As fall turns to winter, Winnie experiences a religious epiphany, but when she tells Olivia about it, Olivia decides to look for her own divine sign at a casino and loses all of her and her sister's money. On the way out of the casino she is mugged, but Wade Armbuster intervenes and they establish an unlikely friendship. Rusty worries that Eli won't finish working on his house in time for a family reunion, but when the reunion goes off as planned Rusty finds himself emotionally estranged from his family and thinking of his brother, whom he has not seen for years. The Shotwell children almost freeze to death in a blizzard, causing Grahm to reevaluate his life.

Characters lives change as they begin taking actions that they would have at the start of the book. Graham speaks up against the American Milk Cooperative at a shareholders’ meeting. Olivia attends an illegal dogfight with Wade and ends up bringing one of the dogs home with her. Soon, she discovers that she is able to move her legs. Gail writes a song and works up the courage to share it with Barbara Jean, but she leaves when Barbara Jean's band begins adapting it to their style. Jacob begins to fall in love with Winnie. Rusty gets help from Jacob tracking down his brother, who is dead, but discovers that Winnie Smith is his niece. Rusty also discovers that the cougar and a cub are in his barn, but he is reluctant to shoot them and they leave on their own. July convinces Tim and Leona Pikes to represent the Shotwells against the American Milk Cooperative, and it appears that their case has a chance.

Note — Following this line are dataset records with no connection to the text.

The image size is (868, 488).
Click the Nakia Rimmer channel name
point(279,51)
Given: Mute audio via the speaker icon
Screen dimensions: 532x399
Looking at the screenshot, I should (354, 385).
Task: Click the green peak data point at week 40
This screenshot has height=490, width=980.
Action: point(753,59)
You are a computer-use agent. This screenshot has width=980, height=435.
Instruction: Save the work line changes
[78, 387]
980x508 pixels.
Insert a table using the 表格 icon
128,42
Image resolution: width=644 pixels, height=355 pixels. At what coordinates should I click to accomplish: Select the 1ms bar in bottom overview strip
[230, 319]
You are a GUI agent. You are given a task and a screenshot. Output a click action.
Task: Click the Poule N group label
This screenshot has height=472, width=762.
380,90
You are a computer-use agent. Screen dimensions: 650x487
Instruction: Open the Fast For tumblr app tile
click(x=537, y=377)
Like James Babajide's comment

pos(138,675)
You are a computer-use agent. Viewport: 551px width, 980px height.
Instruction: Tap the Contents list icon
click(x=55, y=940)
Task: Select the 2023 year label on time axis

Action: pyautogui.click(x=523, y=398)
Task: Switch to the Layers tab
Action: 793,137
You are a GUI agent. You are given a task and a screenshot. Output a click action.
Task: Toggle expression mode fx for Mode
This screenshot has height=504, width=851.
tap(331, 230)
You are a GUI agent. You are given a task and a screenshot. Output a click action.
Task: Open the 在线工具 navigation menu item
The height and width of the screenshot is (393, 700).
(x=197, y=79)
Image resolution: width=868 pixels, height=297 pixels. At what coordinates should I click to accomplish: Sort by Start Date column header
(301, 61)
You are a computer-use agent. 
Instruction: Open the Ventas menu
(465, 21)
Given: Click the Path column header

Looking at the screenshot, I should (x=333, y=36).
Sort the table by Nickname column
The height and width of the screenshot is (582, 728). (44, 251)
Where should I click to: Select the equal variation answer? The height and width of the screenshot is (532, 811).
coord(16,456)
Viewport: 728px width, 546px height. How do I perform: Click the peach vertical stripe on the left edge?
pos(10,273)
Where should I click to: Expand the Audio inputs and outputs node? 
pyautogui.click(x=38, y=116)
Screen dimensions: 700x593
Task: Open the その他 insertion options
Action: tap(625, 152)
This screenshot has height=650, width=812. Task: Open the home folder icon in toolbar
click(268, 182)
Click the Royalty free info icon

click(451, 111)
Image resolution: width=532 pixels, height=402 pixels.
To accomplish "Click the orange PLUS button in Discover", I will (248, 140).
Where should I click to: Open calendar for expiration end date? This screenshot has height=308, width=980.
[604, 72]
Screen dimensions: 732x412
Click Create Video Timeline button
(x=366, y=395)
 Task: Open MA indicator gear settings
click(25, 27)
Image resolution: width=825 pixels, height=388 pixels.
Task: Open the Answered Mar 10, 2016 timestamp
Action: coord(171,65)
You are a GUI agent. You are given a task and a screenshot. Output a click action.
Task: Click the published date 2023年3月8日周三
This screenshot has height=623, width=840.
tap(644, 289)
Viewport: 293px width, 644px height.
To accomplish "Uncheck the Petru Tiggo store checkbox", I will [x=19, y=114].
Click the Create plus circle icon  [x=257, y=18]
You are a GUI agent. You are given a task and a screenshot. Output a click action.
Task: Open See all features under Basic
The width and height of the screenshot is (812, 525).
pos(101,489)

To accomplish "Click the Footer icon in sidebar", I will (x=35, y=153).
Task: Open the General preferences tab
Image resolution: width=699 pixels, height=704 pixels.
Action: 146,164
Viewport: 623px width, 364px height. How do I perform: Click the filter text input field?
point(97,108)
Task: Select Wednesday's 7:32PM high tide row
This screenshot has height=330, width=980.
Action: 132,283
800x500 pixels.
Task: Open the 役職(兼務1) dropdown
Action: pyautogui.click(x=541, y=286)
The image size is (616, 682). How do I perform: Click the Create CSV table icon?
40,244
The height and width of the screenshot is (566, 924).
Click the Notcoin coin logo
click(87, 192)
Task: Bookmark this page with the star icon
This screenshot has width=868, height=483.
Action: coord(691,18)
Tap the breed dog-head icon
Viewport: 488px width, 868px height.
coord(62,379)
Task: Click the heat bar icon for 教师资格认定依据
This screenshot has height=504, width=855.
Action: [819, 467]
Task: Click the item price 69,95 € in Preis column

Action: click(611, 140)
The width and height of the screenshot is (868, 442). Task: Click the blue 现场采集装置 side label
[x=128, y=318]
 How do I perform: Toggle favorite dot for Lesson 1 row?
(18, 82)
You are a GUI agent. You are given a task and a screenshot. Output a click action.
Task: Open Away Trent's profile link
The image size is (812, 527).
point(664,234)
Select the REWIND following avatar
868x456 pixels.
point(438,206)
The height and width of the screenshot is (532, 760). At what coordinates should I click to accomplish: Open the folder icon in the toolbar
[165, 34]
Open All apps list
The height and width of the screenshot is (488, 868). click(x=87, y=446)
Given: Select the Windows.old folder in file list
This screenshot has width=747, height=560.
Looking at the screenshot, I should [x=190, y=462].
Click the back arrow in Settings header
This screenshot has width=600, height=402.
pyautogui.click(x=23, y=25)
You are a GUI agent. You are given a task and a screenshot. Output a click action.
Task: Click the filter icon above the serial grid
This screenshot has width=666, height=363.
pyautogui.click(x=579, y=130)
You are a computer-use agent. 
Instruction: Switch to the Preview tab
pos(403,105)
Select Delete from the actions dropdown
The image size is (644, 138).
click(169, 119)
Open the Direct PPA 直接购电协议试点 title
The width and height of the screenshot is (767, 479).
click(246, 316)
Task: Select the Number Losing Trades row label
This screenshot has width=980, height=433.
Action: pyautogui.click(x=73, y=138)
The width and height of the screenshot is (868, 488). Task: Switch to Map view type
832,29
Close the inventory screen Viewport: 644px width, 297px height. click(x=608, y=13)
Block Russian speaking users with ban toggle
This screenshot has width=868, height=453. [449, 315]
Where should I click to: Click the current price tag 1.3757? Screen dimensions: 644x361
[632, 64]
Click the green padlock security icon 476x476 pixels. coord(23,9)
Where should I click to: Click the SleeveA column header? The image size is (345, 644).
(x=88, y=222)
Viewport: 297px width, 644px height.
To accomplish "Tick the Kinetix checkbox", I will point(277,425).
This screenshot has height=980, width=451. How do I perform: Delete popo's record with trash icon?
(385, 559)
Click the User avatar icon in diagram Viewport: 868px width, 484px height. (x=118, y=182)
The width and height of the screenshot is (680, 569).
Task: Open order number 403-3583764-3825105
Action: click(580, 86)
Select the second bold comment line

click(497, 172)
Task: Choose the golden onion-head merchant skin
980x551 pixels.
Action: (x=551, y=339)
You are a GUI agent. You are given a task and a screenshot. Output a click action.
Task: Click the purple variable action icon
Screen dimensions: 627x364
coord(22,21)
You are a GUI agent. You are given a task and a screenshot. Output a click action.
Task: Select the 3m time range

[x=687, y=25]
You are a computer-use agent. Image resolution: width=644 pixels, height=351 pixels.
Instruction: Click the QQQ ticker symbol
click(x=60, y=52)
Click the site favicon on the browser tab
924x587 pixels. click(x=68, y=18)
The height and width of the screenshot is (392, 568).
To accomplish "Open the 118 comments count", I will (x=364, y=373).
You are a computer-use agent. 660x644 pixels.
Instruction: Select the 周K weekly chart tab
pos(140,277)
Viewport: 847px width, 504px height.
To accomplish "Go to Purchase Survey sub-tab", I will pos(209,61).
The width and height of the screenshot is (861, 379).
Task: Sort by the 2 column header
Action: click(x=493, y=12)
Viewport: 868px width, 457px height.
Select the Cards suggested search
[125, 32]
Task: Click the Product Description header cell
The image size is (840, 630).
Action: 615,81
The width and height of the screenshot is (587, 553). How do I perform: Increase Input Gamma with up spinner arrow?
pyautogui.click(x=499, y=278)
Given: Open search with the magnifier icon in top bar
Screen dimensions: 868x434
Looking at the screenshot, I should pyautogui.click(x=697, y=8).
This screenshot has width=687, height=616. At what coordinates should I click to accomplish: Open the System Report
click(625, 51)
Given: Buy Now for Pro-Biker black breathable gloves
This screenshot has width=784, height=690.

As the book nears its conclusion, there are a series of revelations. Rusty informs to Winnie that he is her uncle. Olivia tells Violet that she can walk (Violet had already figured it out). Jacob and Winnie become involved. July is killed in a farming accident. The whole town turns out for his funeral, and July's ashes are mistakenly spread under a peony bush, leading Jacob and Winnie to disagree as to whether they should be left where they are or whether it is important for his remains to be where people think they are.